EXERCICE 1
Dans le texte sur les projets imparfaits, qu'ont fait ensemble les deux professeures au moment de leur embauche au collège ?
EXERCICE 2
Prolongez le texte sur les projets imparfaits à partir de sa dernière phrase.

TEXTE CHOISI

--------------------------------------------------

Hier, quand je suis arrivée au travail, j’ai croisé une autre professeure d’un département différent qui quittait en voiture. Nous avons suivi une formation ensemble au moment de notre embauche au collège. Arrivée à ma hauteur, elle a baissé la fenêtre de son véhicule et a crié, super enthousiaste : « Toi tu as de tellement beaux projets! C’est tellement l’fun de te suivre! ». J’ai été un peu prise de court, puisque je suis plutôt habituée à une réaction un peu différente, soit me faire dire que mes projets sont imparfaits pour mille raisons ou encore que mes publications sont dérangeantes. C’est une femme vraiment gentille et toujours très enthousiaste. Bien sûr, il lui arrive de critiquer certaines choses, mais je ne l’ai jamais vue être mesquine. Ça a fait ma journée. J’étais vraiment heureuse après et je porte encore la joie de ma surprise avec moi, dans mon petit cœur.
Bien sûr mes projets sont imparfaits, mais il me semble que puisque je débute dans plusieurs médiums, c’est quelque chose de normal, quelque chose à quoi on s’attend. Ce que je ne comprends pas, c’est la dureté avec laquelle les autres accueillent mes projets et pourquoi ils ne se posent pas plus de question. J’en reparlerai bientôt dans les textes sur ce que je nomme le « hyena scandal » mettant en vedette ma chère Bad Cutie. Je sais que la réaction a à voir avec les attentes des autres, qui sont souvent irréalistes, mais aussi avec ce qu’eux se disent qu’on dira d’eux s’ils produisent et montrent quelque chose d’imparfait. Ils me traitent comme ils s’attendent à être traités au lieu de me traiter comme ils voudraient être traités, ce qui, selon moi, serai t la bonne attitude à avoir. Bien sûr, il y a aussi toute cette question de pression sociale. Nous vivons dans un monde où il est inadmissible de montrer l’imperfection. Avec mes photos qui font exprès pour montrer des processus et des imperfections, le malheur aussi parfois, c’est sûr que je détonne un peu… parfois beaucoup. Il s’ensuit une violence que j’accepte de vivre normalement, mais pas venant d’amis… ça, ça me semble inadéquat. Mais j’en reparlerai comme je disais.

--------------------------------------------------

DONNÉES AFFICHÉES

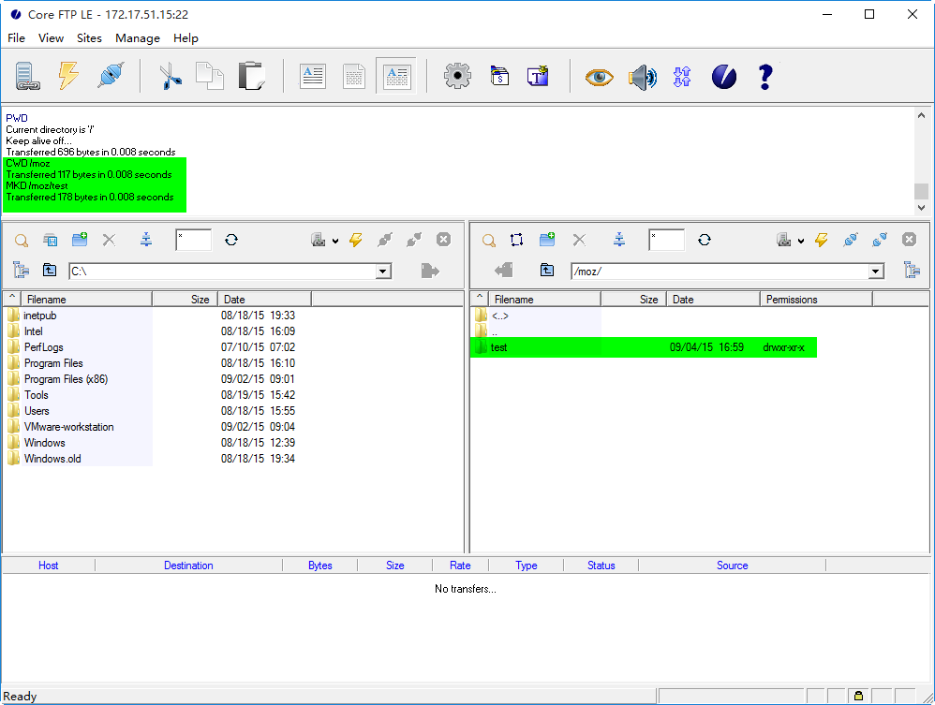Click the eye icon in the toolbar
Image resolution: width=935 pixels, height=705 pixels.
[x=599, y=77]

--------------------------------------------------

RÉSULTAT 1
Elles ont suivi une formation ensemble.

RÉSULTAT 2
Ces jours-ci, je suis épuisée de la double fin de session, mais en même temps, je me sens follement exaltée. Je plante mon jardin, je rends l’appartement fonctionnel pour la boutique et pour pouvoir produire en peinture et en bande dessinée de façon plus efficace, mais aussi je commence un nouveau cours de peinture. Il est comme rentrer à la maison, ce cours de peinture. Je suis bombardée de références à Walter Benjamin et Michel Foucault et c’est comme si je retournais dans mon cocon de littérature comparée, mais sans devoir subir de snobisme ou de compétition, choses que j’ai un peu dépassées maintenant, dans cette seconde phase de ma carrière d’éternelle étudiante. J’essaie de ne pas trop parler, non plus, pour ne pas effaroucher les petites jeunesses qui ne savent pas qui est Benjamin. C’est comme un petit secret, une petite magie. Je me sens moins larguée que la première fois que j’étais étudiante. Je me souviens avoir été terrorisée devant l’immense et terriblement lourd recueil de texte de l’introduction à la littérature comparée qui regorgeait de textes de Lacan et autres. J’ai voulu fuir alors. J’ai pensé que je ne serais jamais assez intelligente pour l’université. Je suis restée et j’ai excellé finalement. Tout en me sentant un peu à l’abri près du gros stationnement aux allures de radiateur. Un espace magique, hors du monde, où j’apprendrais énormément sur moi et ma vie.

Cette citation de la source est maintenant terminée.